C’est ce que montre l’examen de la note d’information visée par l’AMMC et des statuts qui y sont annexés. L’on constate en effet, qu’en préparation de son introduction en bourse, et en vue de répondre aux exigences croissantes du marché et de l’AMMC en matière de gouvernance, Mutandis a mis en place un dispositif de gouvernance qui concilie le maintien de pouvoirs étendus en faveur de l’associé commandité avec l’octroi de certains contre-pouvoirs aux autres actionnaires, se rapprochant ainsi de la gouvernance plus conventionnelle des sociétés anonymes.
En premier lieu, les statuts de la société ont été modifiés en faveur de pouvoir accordés à son conseil de surveillance qui devra constituer un comité d’audit dont les membres répondent aux critères visés à l’article 106 bis de la loi relative aux sociétés anonymes, et ce malgré que ces dispositions ne s’appliquent pas aux SCA en vertu des exceptions prévues par leur loi.
C’est donc là une nouvelle exigence à laquelle Mutandis a dû se soumette, pour se rapprocher de celles imposées aux sociétés anonymes cotées.
Par ailleurs, étant donné que les statuts de Mutandis désignent la société Mugest en tant que gérant unique et d’associé commandité unique, la question de la rémunération du gérant se pose donc dans la mesure où la société Mugest peut fixer sa propre rémunération en tant que gérant.
Pour parer à tout risque d’abus, une nouvelle clause statutaire a été imposée pour prévoir que la rémunération du gérant soit soumise à un avis consultatif du conseil de surveillance qui est désigné par les seuls actionnaires commanditaires, ce qui protège leurs intérêts.
Mais, de plus, les statuts de la société ont été aussi modifiés dans le sens d’un nouveau partage des pouvoirs entre commandités et commanditaires.
Le commandité est seul habilité à nommer ou à révoquer le gérant de la société, et les commanditaires sont seuls habilités à nommer les membres du conseil de surveillance et décider de la distribution de dividendes.

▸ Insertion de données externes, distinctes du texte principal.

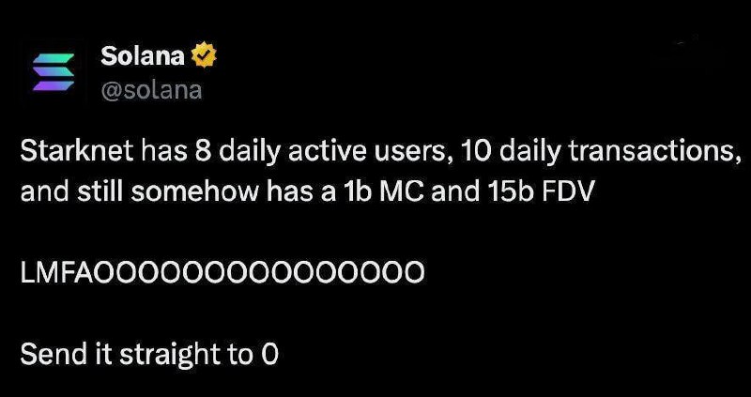Click the word "Starknet" in the tweet
This screenshot has width=751, height=397.
coord(71,155)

Toutes autres décisions nécessitent la concordance des volontés des commandités et commanditaires pour qu’elles produisent leurs effets. C’est là une précision de taille pour les nouveaux commanditaires, souscripteurs de l’OPV de Mutandis.
J’y suis, j’y reste
Ces clauses statutaires font que Mugest de M. Adil Douiri est irrévocable de ses fonctions de gérant de la société. Toutefois, il ressort que le principe même de la société en commandite par actions est l’association entre des actionnaires apportant le capital et un ou plusieurs associés commandités apportant leur expertise.
Les actionnaires de Mutandis SCA actuels et futurs, auront donc choisi précisément de s’associer à Mugest SARL, ayant pour associé unique Monsieur Adil Douiri, pour l’expertise de ce dernier.

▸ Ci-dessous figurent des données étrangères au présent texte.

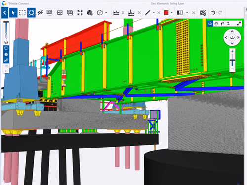Expand the line tool dropdown arrow
Viewport: 247px width, 185px height.
(154, 12)
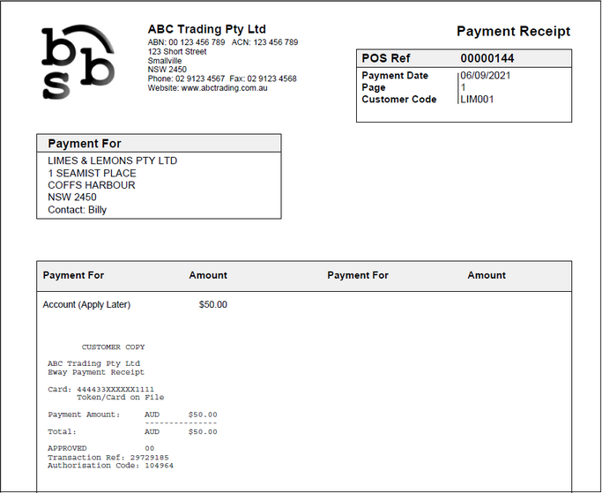Click the Contact: Billy line

click(x=77, y=211)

Il est donc du principe même de l’association que le gérant ne soit pas révocable par les actionnaires sauf par décision de justice sur la base d’une cause légitime.
D’autre part, les statuts de la société prévoient des mesures palliatives en cas d’éventuelle incapacité du commandité Mugest SARL de poursuivre sa mission pour quelque cause que ce soit.

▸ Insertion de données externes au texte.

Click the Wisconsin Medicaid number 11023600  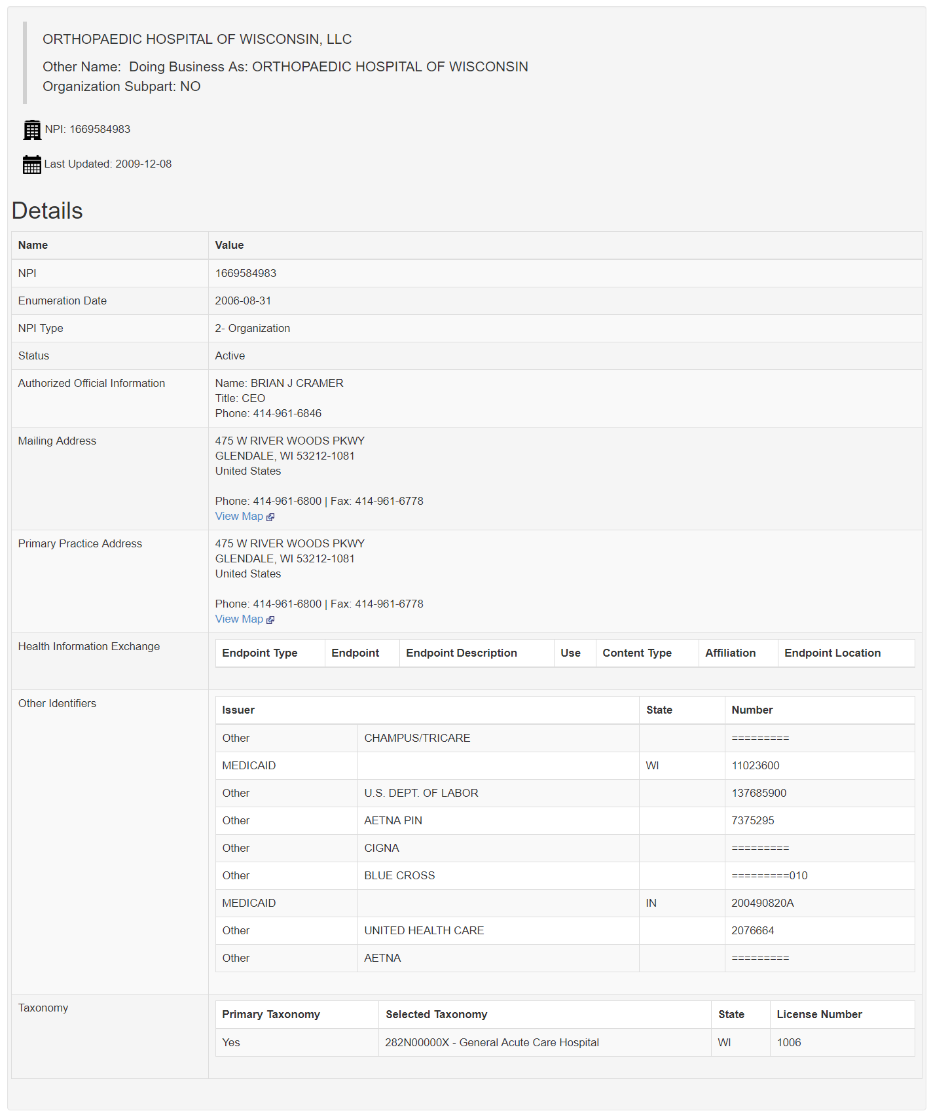tap(755, 766)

Ces mesures consistent à solliciter l’assemblée générale des actionnaires pour proposer un autre commandité en remplacement de Mugest SARL ou, à défaut, transformer la société en société anonyme.
Et c’est encore là une contrainte imposée par l’AMMC non prévue par la loi régissant les sociétés en commandite par actions.
Concrètement, Mutandis SCA, devra confier l’examen et la validation des décisions du gérant en matière de choix comptables, de politique de rémunération et d’investissements à deux organes issus du conseil de surveillance, qui seront le comité d’investissement et la commission d’audit et de rémunération.
Ces changements de taille en matière de gouvernance rétablissent un meilleur équilibre entre les principes de la société en commandite par actions, lesquels impliquent une forte dépendance de la société vis-à-vis des associés commandités ainsi qu’une prépondérance de ces derniers dans les décisions de la société vu leur responsabilité indéfinie, et certains impératifs de meilleures pratiques en matière de gouvernance pour la protection de l’épargne.